Approaching the house of birth, sex, and death in anything but a very direct way is bound to fall short of its meaning, and we’re left with a ‘lite’ version of a heavy place. Fortunately, Martin Moritz has tackled the 8th house head-on, providing a book that helps us to understand it from both historical and contemporary perspectives. Well, perhaps not ‘head-on’, as that’s one of the problems of the house – it can’t be approached directly, as it forms an awkward quincunx to the ascendant.

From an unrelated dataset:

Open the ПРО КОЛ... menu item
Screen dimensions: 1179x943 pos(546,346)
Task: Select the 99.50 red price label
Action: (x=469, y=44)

In fact, Moritz changes lenses swiftly during the course of the book, dealing with different facets of the 8th house in a way that creates a kind of kaleidoscopic effect. He presents a section on death and dying, highlighting Elisabeth Kübler-Ross, then moves into the financial aspects of the house, along with the emphasis on power and control. But he returns to the theme of death many times as the book progresses, weaving a tapestry that becomes apparent as the book concludes. Before we’re done, we understand how the 8th house isn’t only about the individual things we associate with it, but rather its coherent underlying theme.
While there are sections that are more or less expository, most of the book is presented in stories that illustrate the essential theme of the 8th house by exploring subthemes. The author gives us a short biography with relevant facts, then goes into the natal chart. That’s a strategy that allows for the reader to feel the meaning first, then shift into a more analytical mode and approach the information astrologically. Since the focus is on one part of the chart, we don’t get overwhelmed by data. The discussions are supported by charts and a listing of relevant 8th house aspects – both of which are very helpful.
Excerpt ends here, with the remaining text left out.